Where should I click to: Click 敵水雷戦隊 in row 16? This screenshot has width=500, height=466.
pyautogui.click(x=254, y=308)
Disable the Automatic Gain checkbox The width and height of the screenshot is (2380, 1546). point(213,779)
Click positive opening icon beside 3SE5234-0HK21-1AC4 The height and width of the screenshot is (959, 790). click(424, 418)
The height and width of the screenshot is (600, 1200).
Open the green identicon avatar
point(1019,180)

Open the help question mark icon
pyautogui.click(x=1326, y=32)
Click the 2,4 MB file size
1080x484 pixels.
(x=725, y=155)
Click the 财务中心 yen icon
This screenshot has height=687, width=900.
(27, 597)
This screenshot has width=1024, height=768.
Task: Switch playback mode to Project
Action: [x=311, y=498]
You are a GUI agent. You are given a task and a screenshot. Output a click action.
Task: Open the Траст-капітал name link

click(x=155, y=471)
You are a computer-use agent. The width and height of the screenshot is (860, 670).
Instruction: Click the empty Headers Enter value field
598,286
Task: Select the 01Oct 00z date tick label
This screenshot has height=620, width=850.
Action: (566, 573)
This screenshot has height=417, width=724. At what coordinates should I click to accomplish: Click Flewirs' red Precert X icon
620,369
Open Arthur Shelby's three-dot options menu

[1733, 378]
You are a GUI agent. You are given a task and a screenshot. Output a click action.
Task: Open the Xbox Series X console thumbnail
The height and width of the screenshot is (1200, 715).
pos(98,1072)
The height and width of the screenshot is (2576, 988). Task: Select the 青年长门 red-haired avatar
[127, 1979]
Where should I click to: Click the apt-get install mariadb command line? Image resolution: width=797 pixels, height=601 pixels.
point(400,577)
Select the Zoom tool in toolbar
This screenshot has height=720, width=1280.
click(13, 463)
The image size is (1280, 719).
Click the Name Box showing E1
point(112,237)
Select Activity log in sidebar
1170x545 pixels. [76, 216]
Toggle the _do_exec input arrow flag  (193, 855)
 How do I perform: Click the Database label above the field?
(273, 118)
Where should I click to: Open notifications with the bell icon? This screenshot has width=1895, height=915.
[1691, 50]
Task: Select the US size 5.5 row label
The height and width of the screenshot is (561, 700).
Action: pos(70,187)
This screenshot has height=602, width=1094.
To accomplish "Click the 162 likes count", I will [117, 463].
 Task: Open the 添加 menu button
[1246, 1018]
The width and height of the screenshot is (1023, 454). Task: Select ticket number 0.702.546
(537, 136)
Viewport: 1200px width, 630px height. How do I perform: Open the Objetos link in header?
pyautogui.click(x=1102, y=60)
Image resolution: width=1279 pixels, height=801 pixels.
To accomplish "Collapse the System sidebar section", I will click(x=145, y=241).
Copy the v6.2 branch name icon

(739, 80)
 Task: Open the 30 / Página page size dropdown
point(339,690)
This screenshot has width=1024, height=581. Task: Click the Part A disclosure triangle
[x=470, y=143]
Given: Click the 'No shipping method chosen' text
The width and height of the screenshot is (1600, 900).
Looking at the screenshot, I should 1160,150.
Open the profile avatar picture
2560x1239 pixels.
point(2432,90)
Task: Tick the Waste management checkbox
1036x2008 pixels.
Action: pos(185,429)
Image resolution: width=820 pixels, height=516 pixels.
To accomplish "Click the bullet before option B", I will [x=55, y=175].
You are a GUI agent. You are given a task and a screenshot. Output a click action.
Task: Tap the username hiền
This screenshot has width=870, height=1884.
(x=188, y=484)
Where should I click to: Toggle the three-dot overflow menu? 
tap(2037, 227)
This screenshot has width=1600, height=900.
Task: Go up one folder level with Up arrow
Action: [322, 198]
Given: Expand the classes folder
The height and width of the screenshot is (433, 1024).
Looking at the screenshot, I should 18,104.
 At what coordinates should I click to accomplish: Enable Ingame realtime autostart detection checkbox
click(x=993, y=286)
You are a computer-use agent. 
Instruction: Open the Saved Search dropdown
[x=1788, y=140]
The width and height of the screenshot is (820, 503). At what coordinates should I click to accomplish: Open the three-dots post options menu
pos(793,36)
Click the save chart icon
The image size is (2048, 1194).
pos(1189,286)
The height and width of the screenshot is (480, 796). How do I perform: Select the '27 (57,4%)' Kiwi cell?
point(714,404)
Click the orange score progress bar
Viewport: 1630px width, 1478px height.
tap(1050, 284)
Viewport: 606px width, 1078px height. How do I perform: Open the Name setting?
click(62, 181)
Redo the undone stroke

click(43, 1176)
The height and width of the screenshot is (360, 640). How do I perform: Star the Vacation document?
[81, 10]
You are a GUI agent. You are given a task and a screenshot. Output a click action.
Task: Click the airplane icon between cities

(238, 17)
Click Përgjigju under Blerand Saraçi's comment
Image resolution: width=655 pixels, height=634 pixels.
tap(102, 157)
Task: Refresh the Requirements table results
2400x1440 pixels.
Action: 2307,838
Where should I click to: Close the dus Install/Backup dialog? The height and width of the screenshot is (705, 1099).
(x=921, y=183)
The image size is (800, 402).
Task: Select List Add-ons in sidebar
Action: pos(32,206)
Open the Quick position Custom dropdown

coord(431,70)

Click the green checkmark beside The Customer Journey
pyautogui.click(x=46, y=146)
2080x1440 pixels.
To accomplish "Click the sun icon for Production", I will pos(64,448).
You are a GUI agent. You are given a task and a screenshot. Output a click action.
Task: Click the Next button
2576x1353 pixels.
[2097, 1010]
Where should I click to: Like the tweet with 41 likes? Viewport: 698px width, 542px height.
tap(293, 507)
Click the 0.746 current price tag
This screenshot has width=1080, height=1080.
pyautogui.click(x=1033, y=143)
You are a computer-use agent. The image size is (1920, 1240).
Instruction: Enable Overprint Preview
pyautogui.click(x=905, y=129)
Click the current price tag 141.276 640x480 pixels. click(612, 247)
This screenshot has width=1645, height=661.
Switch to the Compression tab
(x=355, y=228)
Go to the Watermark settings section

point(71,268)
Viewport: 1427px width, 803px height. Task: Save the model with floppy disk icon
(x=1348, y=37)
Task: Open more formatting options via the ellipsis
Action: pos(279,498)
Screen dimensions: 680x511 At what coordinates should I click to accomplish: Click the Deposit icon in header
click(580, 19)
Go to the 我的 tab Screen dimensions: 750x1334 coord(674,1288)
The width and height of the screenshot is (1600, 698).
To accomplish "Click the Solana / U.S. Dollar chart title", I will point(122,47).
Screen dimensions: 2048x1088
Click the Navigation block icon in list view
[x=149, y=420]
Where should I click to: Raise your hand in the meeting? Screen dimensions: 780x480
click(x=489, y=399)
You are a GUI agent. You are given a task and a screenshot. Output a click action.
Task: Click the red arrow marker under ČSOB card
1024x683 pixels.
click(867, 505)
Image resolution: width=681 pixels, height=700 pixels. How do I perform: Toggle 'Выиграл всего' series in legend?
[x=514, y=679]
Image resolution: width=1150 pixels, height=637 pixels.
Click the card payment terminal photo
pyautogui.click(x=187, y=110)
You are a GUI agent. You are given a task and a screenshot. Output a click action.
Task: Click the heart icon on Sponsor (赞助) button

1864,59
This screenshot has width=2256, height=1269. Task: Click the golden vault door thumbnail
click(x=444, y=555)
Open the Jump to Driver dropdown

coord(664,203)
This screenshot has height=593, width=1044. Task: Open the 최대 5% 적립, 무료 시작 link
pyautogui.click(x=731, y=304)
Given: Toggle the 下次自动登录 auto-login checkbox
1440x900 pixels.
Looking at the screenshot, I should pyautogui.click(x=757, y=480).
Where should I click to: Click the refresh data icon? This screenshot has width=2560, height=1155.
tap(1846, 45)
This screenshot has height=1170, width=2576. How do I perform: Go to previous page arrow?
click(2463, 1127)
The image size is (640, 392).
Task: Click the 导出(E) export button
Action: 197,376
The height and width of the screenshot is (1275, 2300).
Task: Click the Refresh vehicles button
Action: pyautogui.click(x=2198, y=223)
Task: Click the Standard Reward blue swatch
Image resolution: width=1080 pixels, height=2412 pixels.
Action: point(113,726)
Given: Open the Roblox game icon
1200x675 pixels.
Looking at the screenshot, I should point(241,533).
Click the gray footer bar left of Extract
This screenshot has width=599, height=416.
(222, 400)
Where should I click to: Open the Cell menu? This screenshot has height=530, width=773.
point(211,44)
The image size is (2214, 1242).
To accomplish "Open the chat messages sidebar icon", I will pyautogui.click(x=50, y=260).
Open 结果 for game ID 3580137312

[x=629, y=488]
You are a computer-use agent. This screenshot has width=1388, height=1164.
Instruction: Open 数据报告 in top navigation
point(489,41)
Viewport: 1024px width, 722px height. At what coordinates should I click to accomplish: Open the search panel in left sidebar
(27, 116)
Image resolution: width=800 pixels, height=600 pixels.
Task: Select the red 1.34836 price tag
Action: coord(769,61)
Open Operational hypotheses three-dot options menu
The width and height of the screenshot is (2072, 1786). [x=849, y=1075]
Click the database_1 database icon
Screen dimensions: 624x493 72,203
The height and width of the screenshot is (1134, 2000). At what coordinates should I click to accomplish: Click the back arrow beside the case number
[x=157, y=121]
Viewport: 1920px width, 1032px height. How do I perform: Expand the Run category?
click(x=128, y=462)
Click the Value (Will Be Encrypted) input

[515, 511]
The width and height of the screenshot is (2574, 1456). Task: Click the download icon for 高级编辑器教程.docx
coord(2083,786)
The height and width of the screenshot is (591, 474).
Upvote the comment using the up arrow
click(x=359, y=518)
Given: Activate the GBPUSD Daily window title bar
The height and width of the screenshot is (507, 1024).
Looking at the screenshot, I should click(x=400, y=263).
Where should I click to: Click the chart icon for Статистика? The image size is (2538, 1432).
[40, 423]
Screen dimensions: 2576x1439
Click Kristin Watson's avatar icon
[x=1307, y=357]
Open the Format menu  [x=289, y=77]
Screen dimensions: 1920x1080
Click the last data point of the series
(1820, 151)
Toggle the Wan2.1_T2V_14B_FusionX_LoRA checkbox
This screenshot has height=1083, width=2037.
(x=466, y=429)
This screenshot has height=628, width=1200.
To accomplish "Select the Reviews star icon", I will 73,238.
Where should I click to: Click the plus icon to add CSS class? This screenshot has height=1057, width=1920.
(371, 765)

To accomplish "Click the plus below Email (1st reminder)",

YOUR OBJECTIVE » Rewrite the items starting at the line that has "Open the Format" and ending after the line that has "I will 73,238.", swapping "checkbox" for "switch" and changing nothing else.

TASK SOLUTION »
Open the Format menu  [x=289, y=77]
Screen dimensions: 1920x1080
Click the last data point of the series
(1820, 151)
Toggle the Wan2.1_T2V_14B_FusionX_LoRA switch
This screenshot has height=1083, width=2037.
(x=466, y=429)
This screenshot has height=628, width=1200.
To accomplish "Select the Reviews star icon", I will 73,238.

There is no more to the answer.